» **INFORMATION SUPPLIED**
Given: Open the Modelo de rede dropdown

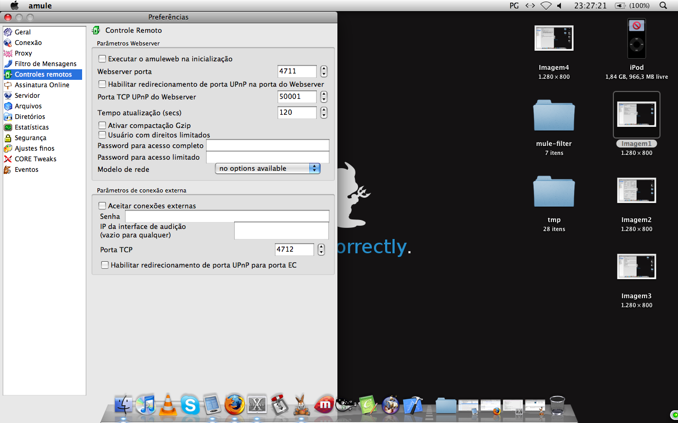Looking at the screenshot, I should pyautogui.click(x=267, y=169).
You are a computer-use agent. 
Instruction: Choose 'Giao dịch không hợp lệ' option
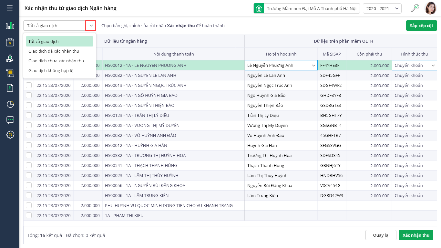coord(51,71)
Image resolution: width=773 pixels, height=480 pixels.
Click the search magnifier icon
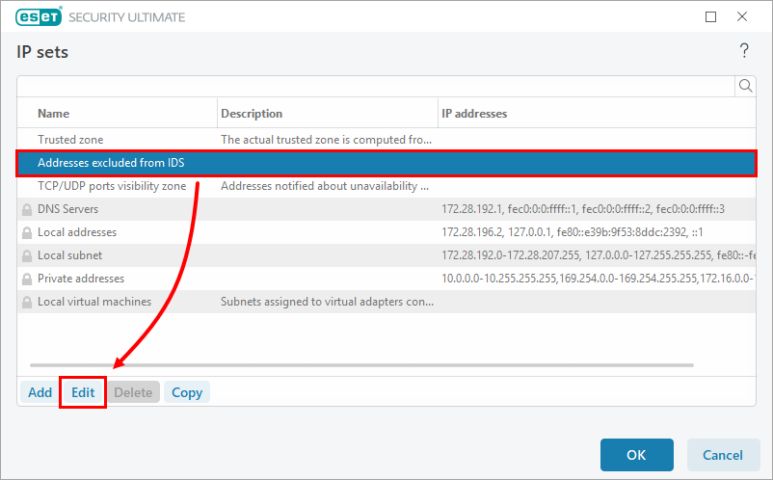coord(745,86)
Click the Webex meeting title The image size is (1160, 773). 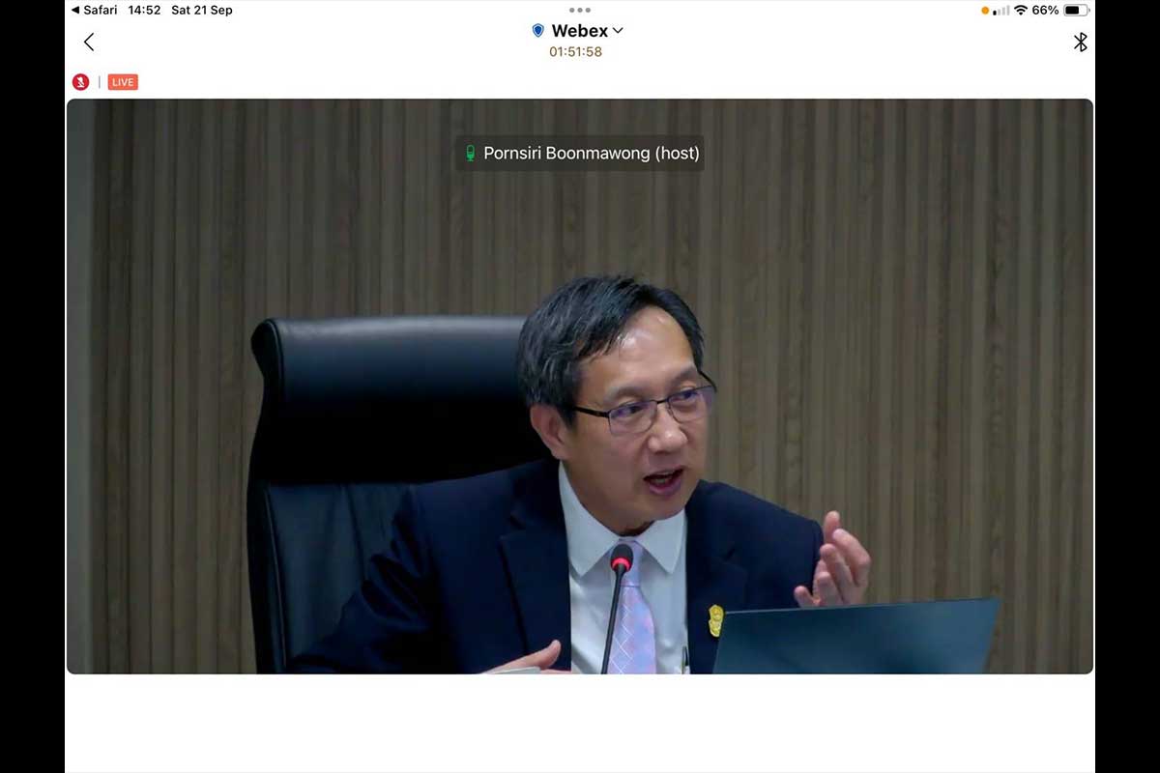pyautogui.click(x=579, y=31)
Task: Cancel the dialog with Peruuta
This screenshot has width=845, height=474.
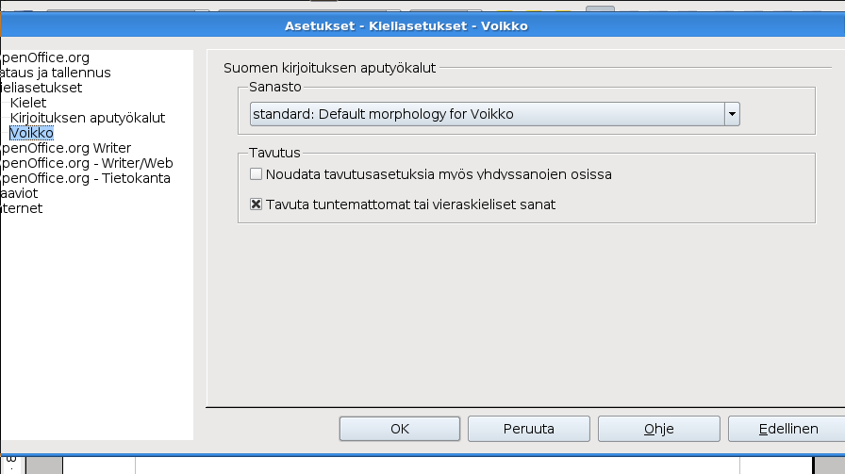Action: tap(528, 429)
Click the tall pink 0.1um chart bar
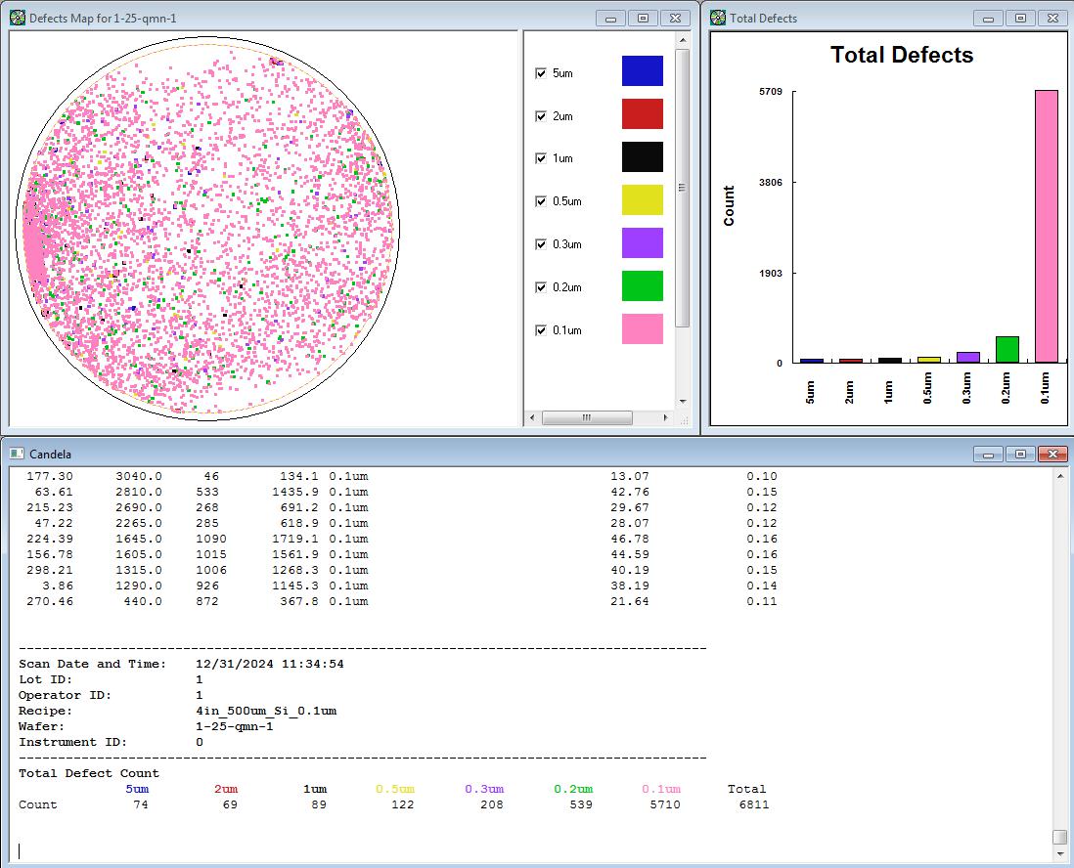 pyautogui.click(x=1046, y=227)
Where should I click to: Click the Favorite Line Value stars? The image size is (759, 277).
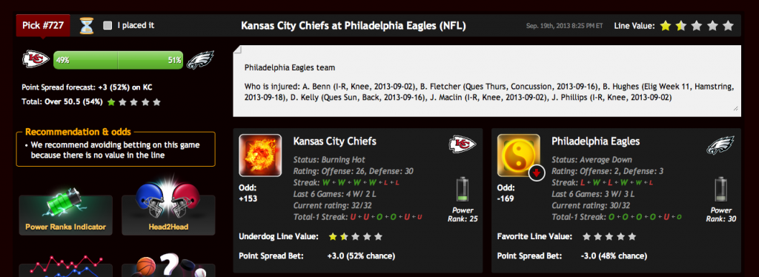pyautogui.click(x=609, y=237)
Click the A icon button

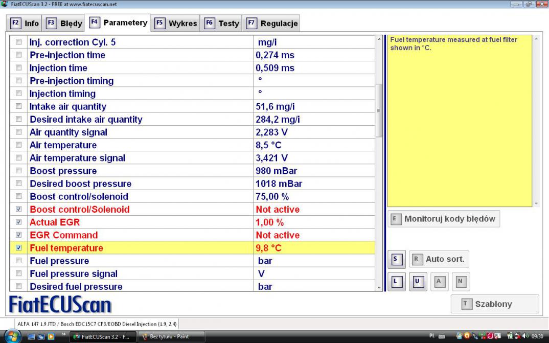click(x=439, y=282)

==

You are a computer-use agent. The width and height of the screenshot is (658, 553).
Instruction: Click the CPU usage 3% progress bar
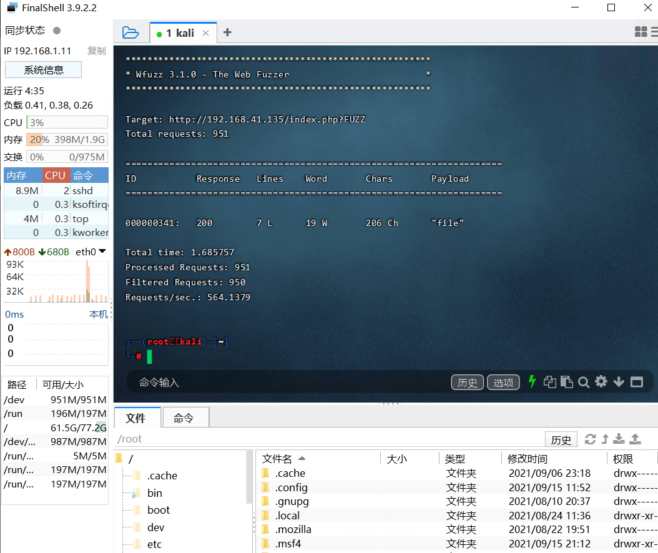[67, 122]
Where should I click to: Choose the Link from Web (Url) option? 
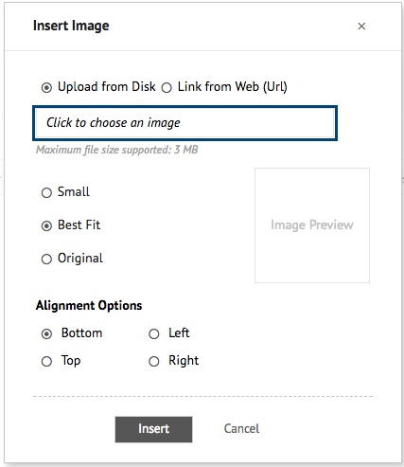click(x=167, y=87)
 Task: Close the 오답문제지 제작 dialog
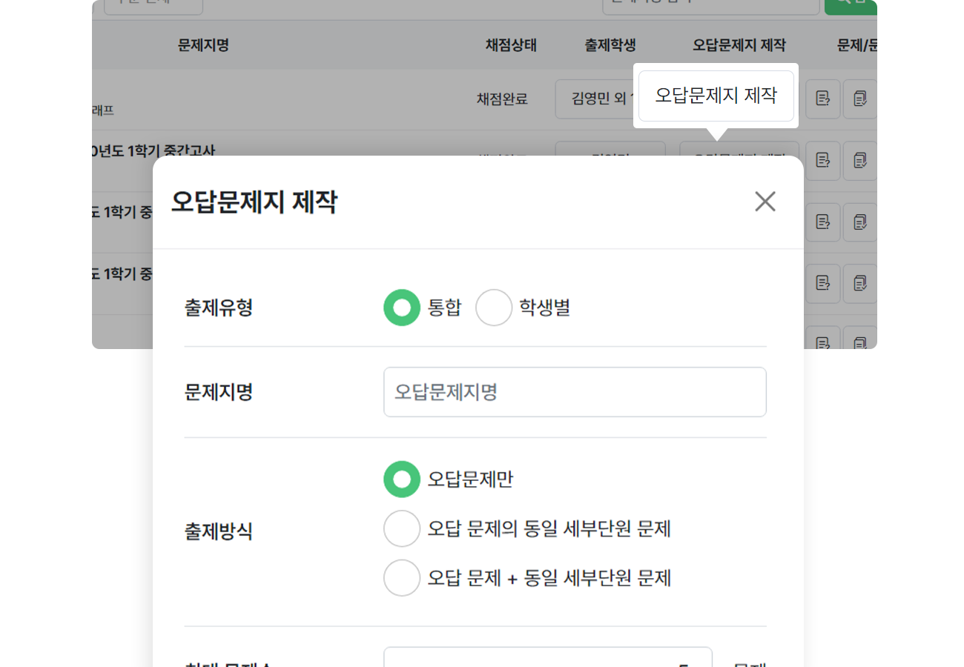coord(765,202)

» **ASSIGNMENT**
Only lines with the string "computer" are wanted; please find each one in the listing and copy it.

» **THE ANSWER**
You are a computer-use agent. 
You are a computer-use agent. The width and height of the screenshot is (658, 553).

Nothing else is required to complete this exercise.